I used to daydream about what kind of novel I would write if I ever had the time. Then one day my husband suggested I ought to simply start, but I told him I was way too busy with job, family, etc. He made the point that I would regret it if on my deathbed I had this unfulfilled dream and never even bothered to TRY. I walked away and grumbled, mentally recycling all my arguments about how busy I was….but you know what? Almost every writer is busy. They ALL have jobs and families. So I sat down and gave it my best effort. The journey proved longer and more difficult that I could possibly have imagined, but I am so grateful that my husband gave me that nudge. I have written the details of my publication journey here.

2. Is the character of Jenny Bennett based on anyone in particular or just someone you made up?

All my major characters are pretty much made up out of thin air, but I often base secondary characters around people I’ve met. I work on a college campus, so I tend to be exposed to a wide variety of brilliant, eccentric, or just plain odd people. Those folks often pop up in my novels, but I’ll usually switch the age or gender so as to avoid trouble.

3. Who is your writing “idol”?

At the moment I am wildly infatuated with a German writer named Petra Durst-Benning. She writes wonderful novels, mostly set in late 19th century Germany. Her books are slowly being translated into English and I devour them the day they are released. 

4. Do you ever experience “reader’s block” where you just feel like you cannot read anymore?

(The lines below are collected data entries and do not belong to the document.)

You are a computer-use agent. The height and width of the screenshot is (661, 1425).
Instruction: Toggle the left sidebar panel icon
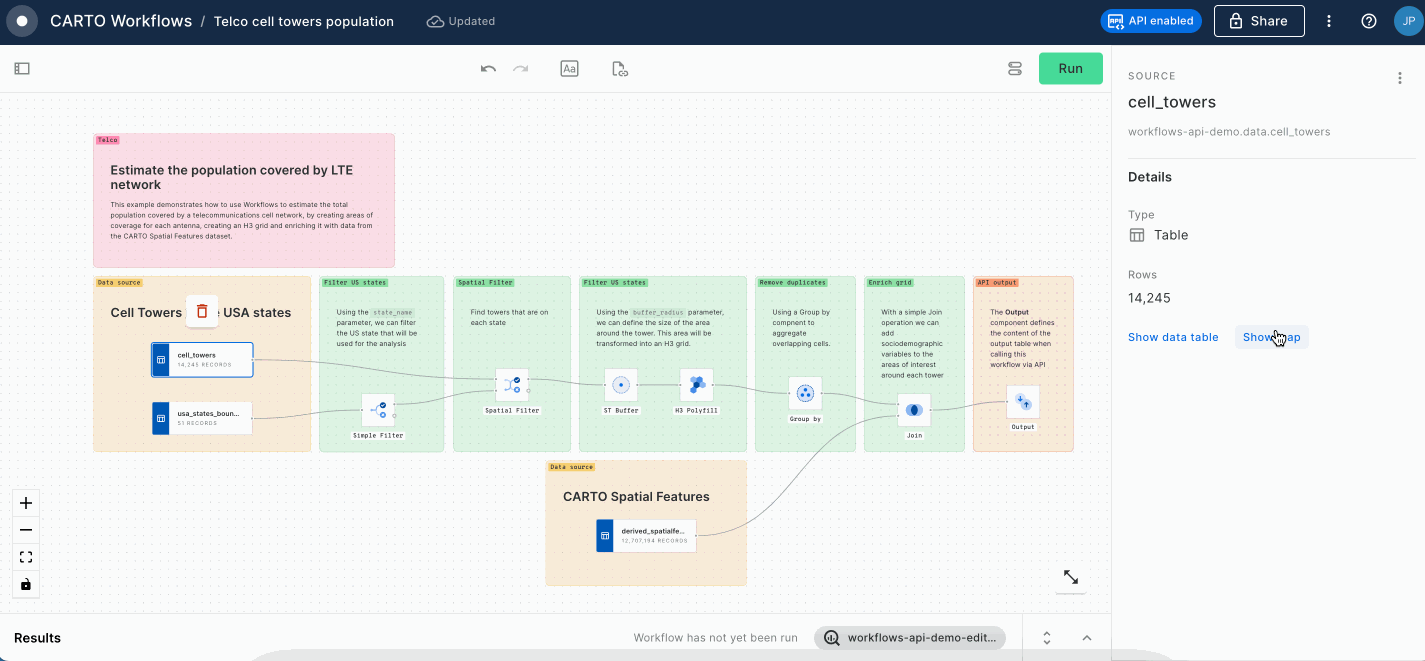pos(22,69)
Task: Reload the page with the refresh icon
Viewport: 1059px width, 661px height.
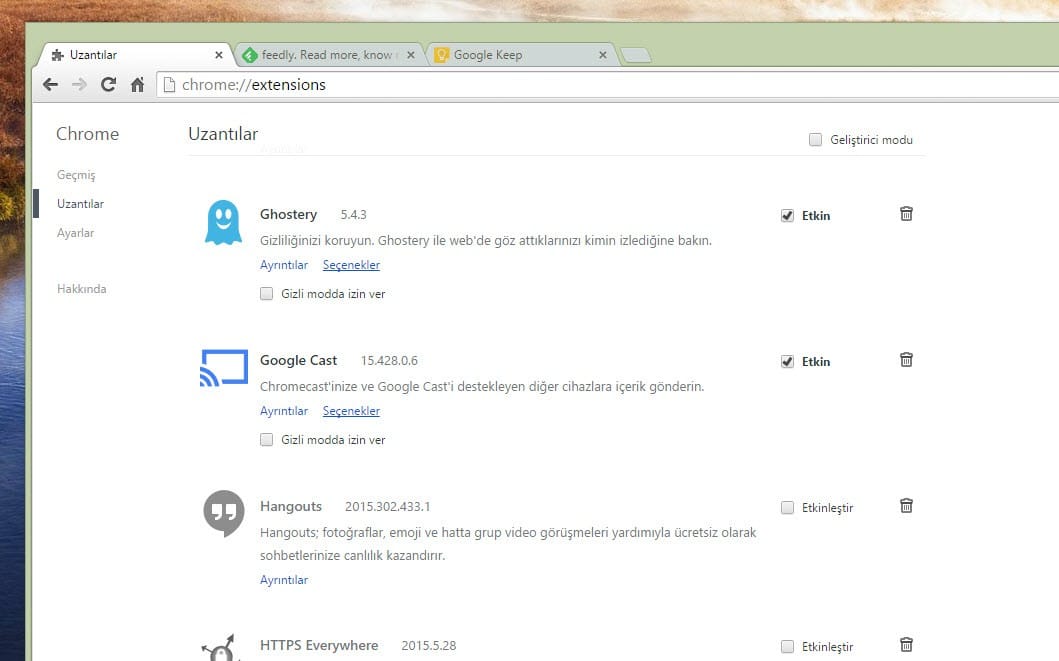Action: pos(108,85)
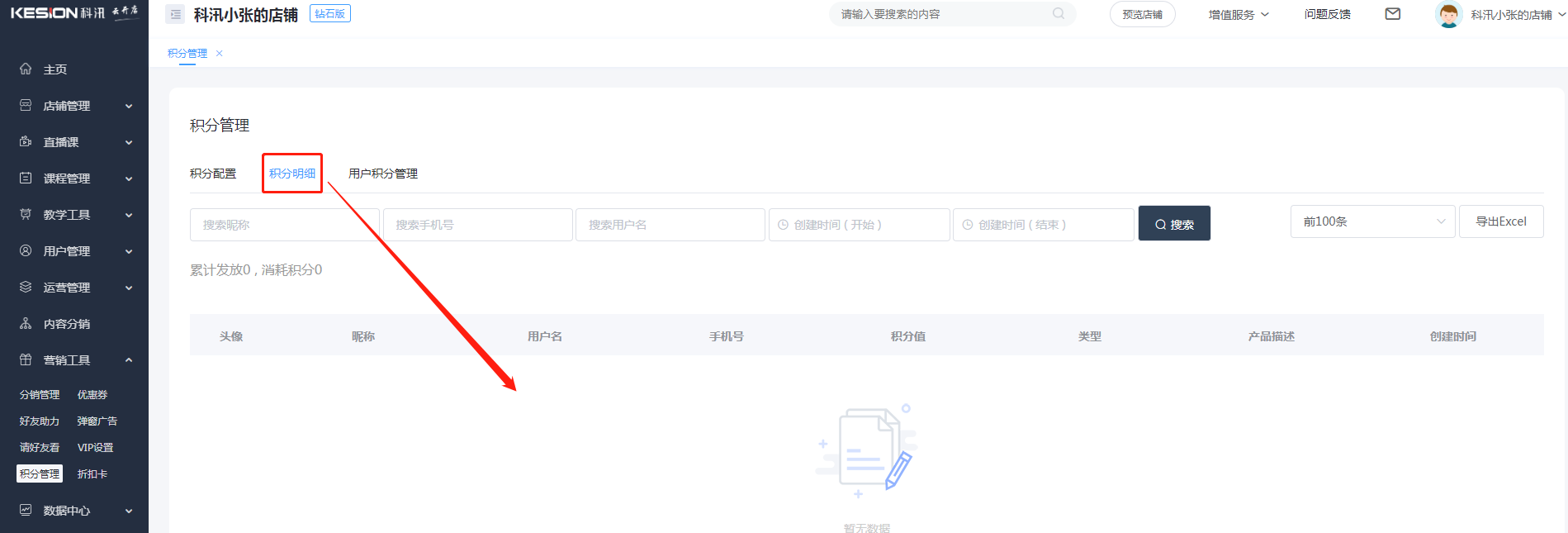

Not really. I suffer from adult ADD, so I usually have about 5 books or magazines in a stack that I continually cycle through. I’ll spend twenty minutes on a biography, half an hour on a history book, an hour on a novel, then go read some headlines….I can burn through a whole day this way!

5. Does your family support your career as an author?

I’m very lucky here, as it is a resounding YES. My husband has very much enjoyed watching me get published, and we celebrate each new novel together. I don’t think I could be here without him.

6. Did you always know you wanted to become a writer?

As a kid I remember being devastated by the ending of Charlotte’s Web, and vowing that when I grew up I would write a better ending for it. Of course, I didn’t understand rules about plagiarism back then, but my goal was to write stories that create a world where I’d like to live, put my characters through some stormy times, but have them arrive at a happy ending. Historical romance is the perfect genre for me. 

7. My husband majored in history also! What is your favorite part about being a research librarian?

I love the diversity of subjects I work with. I am a business librarian, so mostly I work with folks developing new businesses or services, but on any given day I also field questions about Shakespeare, chemistry, symbolism in art…I’m not an expert in any of those things, but I know how to get started. 

8. What is your number one tip to anyone looking to venture in to the world of becoming a writer?

The only way to learn how to write is to fire up your computer and start. As you write, start reading some good books about the craft. Those books won’t make any sense until you start writing, so get some chapters under your belt and then dive into reading about how to be a writer. One book I highly recommend for newbies is The 38 Most Common Fiction Writing Mistakes by Jack Bickham.

So my number one tip is learning to have the humility to assess your work. It is hard. You have to have a deep understanding of the genre you are writing in, self-awareness of your weaknesses, and willingness to keep learning.